> [Data entries]:
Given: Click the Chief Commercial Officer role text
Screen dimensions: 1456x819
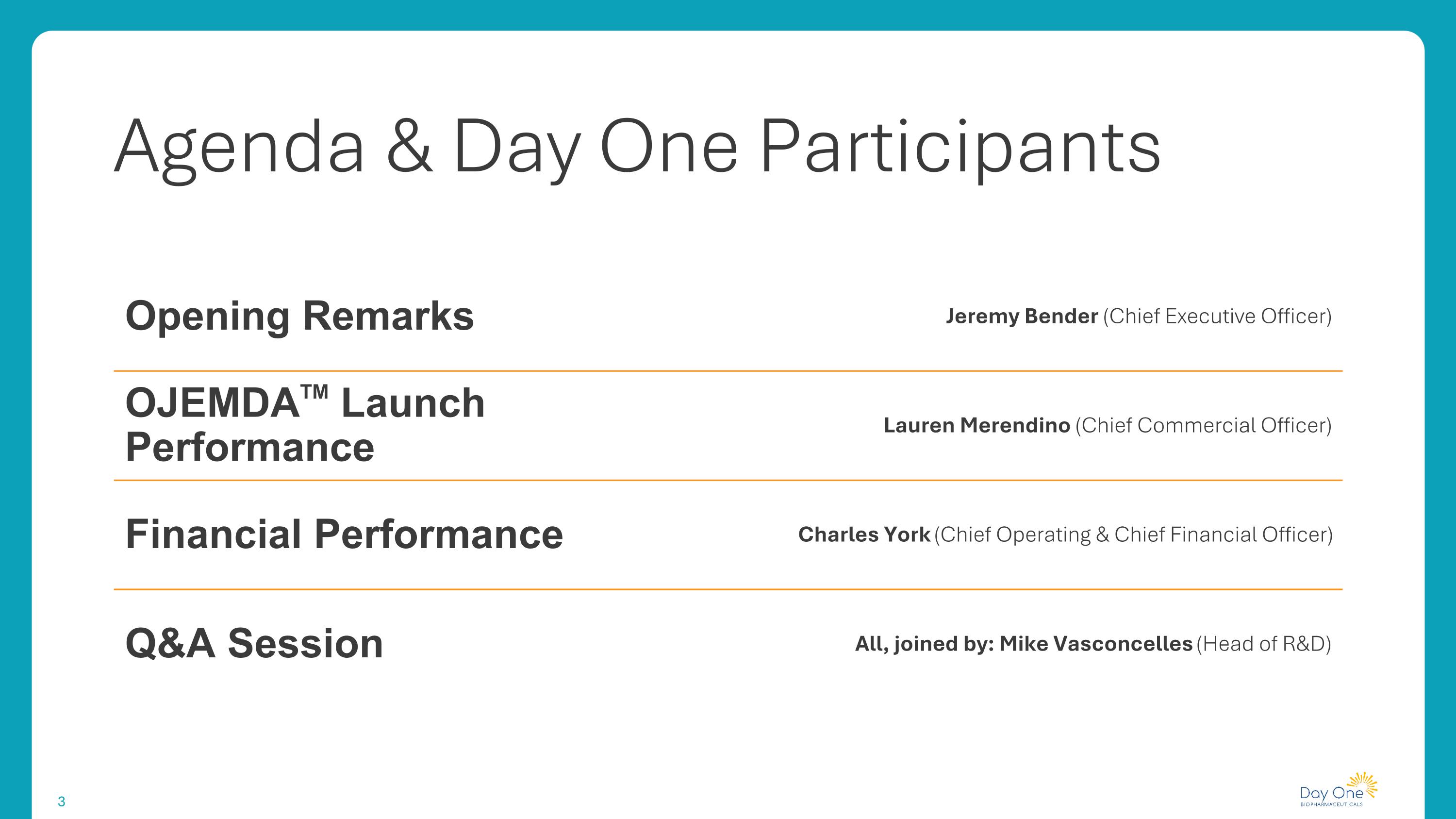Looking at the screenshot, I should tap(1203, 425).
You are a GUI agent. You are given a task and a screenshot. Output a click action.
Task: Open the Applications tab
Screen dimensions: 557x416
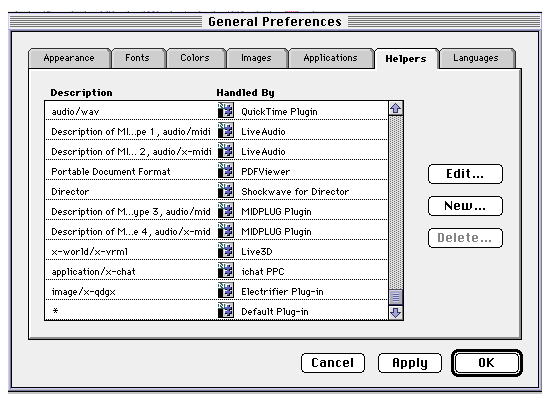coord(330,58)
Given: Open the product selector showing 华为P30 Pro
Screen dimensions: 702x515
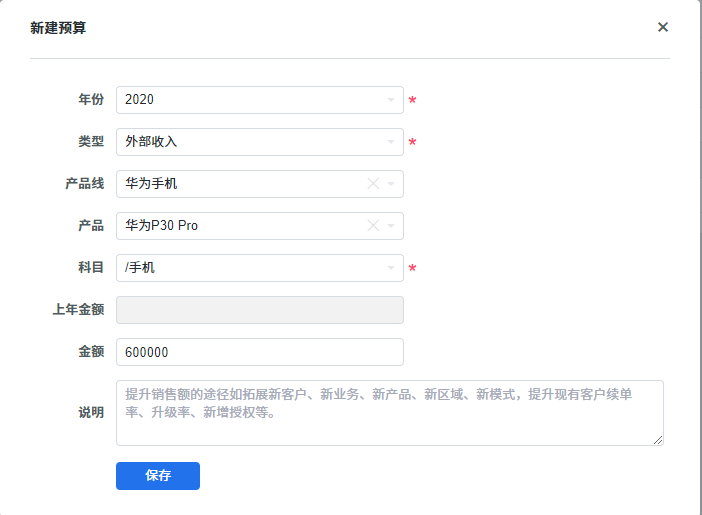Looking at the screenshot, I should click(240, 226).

> [Aim of the exercise]:
Extract the text of all three items above line for line, word for word, leaving out the pictures.

> [Finished exercise]:
Given: Click the Chief Commercial Officer role text
Screen dimensions: 1456x819
Looking at the screenshot, I should tap(1203, 425).
You are a GUI agent. You are given a task and a screenshot. Output a click action.
Task: Open the Applications tab
Screen dimensions: 557x416
coord(330,58)
Given: Open the product selector showing 华为P30 Pro
Screen dimensions: 702x515
Looking at the screenshot, I should click(240, 226).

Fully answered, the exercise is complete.